On the 20th of July, I initiated a position in DTG. The chart below shows where I entered DTG (green arrow) and where I exited (red arrow). On the 20th, I had no idea that the NASDAQ would rise for the next five days and that DTG would also rise and outperform the indexes.

What I did know on the 20th and what lead me to take the trade were the following factors:
1) The markets were attempting to form a higher low and seemed likely to continue bouncing;
2) DTG by virtue of its strong medium term and long term momentum had a chance of moving higher if the markets were to do so;
3) DTG had been trading steadily above the 20 day MA for about a week and half or so for the first time since mid-May and was attempting to form a higher low as were the markets.

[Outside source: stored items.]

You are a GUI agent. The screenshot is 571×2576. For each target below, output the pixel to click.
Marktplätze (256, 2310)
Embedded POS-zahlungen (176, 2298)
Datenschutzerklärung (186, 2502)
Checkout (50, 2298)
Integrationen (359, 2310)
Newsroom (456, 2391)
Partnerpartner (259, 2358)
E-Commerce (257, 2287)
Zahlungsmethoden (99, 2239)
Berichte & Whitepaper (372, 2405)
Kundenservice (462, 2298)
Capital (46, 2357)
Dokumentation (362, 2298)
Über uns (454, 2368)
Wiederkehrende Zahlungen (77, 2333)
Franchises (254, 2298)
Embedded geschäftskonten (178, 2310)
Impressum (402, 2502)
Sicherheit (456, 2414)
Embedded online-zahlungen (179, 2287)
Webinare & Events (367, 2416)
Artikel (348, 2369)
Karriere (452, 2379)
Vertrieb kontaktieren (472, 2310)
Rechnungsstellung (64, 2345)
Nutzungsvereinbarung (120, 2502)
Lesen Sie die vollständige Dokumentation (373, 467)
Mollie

So after taking these factors in consideration I decided that at the point DTG was a low risk, high reward trade worth the risk. So I put on one unit of risk @ $46.00 with a stop at $45.00. The markets moved higher as I anticipated and so did DTG until it got to my target were I exited for profits three times larger than what I risked (red arrow).

If I were not anticipating a move higher then I would not have been able to take the trade at that low risk point in time. What usually happens if this; after DTG has already made the move and the stock starts to be widely publicized, inexperienced traders try to enter at the red arrow where most professionals are selling!